Scientific classification
- Kingdom: Plantae
- Clade: Tracheophytes
- Clade: Angiosperms
- Clade: Eudicots
- Clade: Asterids
- Order: Asterales
- Family: Asteraceae
- Genus: Ageratina
- Species: A. wrightii
- Binomial name: Ageratina wrightii (A.Gray) R.M.King & H.Rob.
- Synonyms: Eupatorium wrightii A.Gray (basionym); Kyrstenia parvifolia Greene;

= Ageratina wrightii =

- Genus: Ageratina
- Species: wrightii
- Authority: (A.Gray) R.M.King & H.Rob.
- Conservation status: G5
- Synonyms: Eupatorium wrightii A.Gray (basionym), Kyrstenia parvifolia Greene

Species of flowering plant

Ageratina wrightii (Wright's snakeroot) is a North American species of plants in the family Asteraceae.

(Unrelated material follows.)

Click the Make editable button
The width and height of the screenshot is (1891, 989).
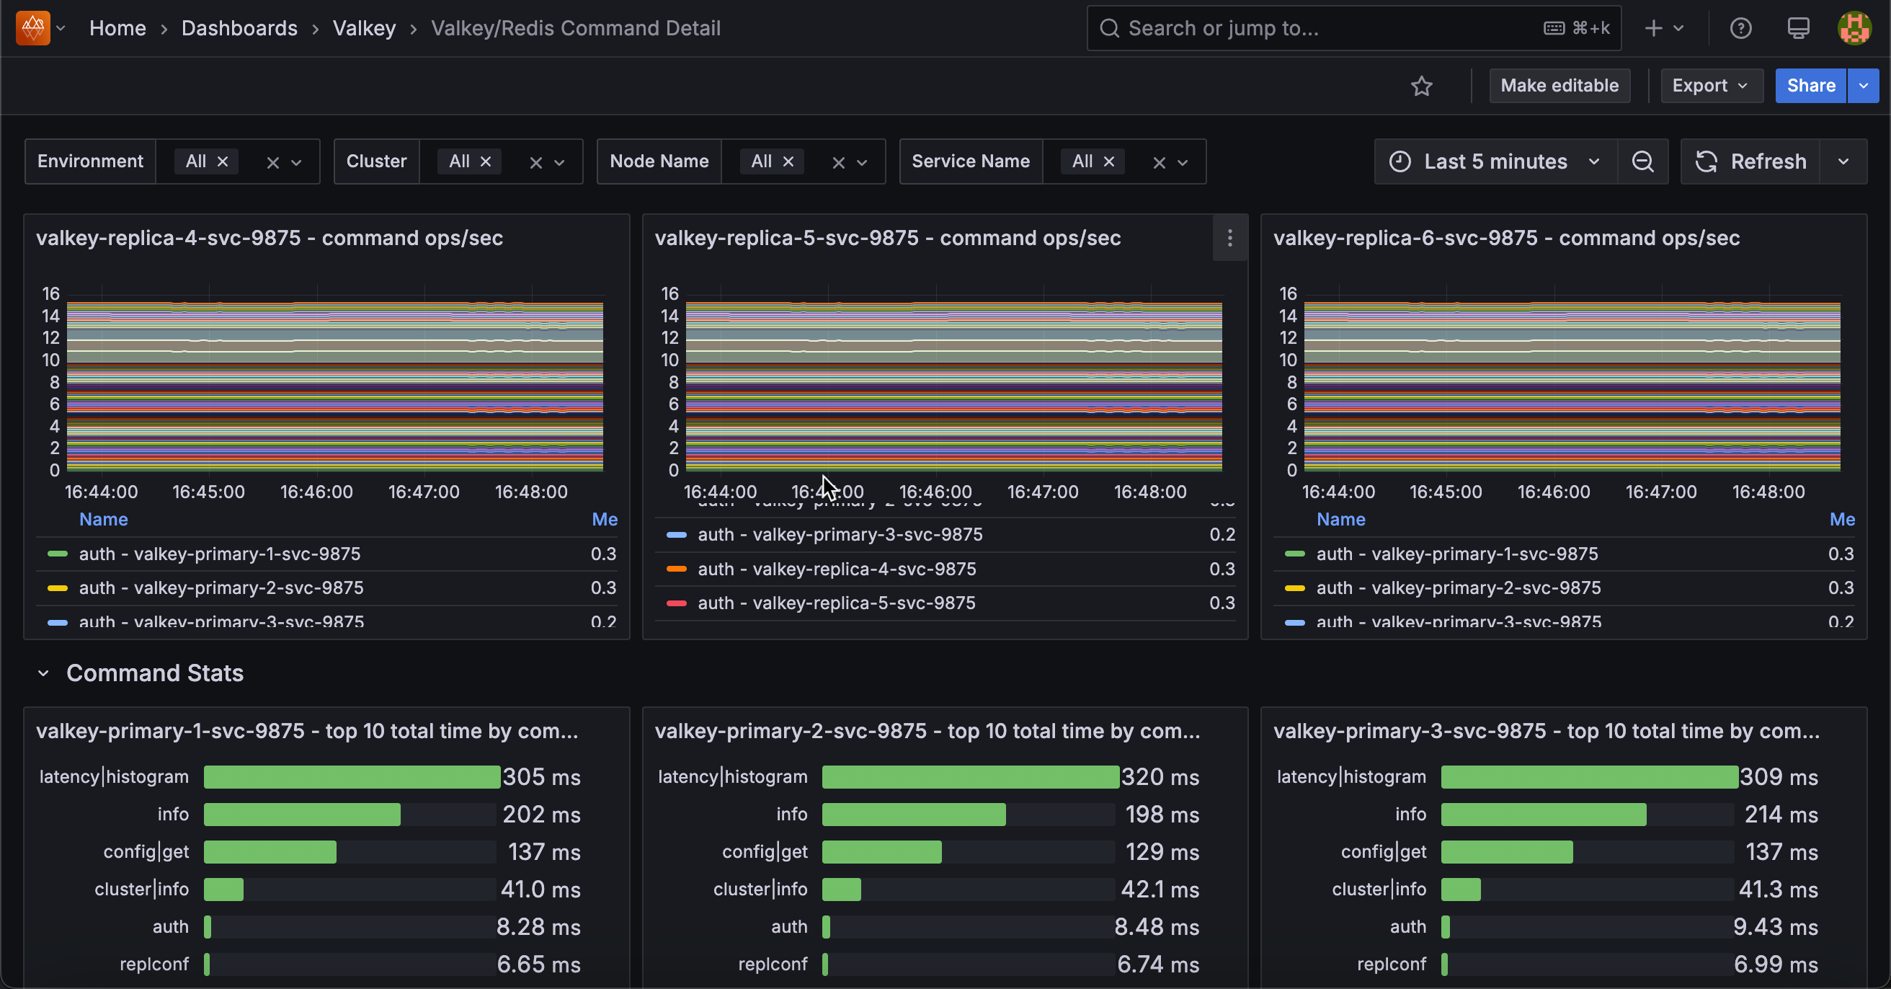[x=1559, y=86]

It is native to the southwestern United States (New Mexico, southern Arizona, western Texas) and northern Mexico (Tamaulipas, Nuevo León, Coahuila, Chihuahua, San Luis Potosí, Durango, Zacatecas, Aguascalientes, Jalisco).

==Etymology==
Ageratina is derived from Greek meaning 'un-aging', in reference to the flowers keeping their color for a long time. This name was used by Dioscorides for a number of different plants.

The plant is named for American botanist Charles Wright (1811-1885).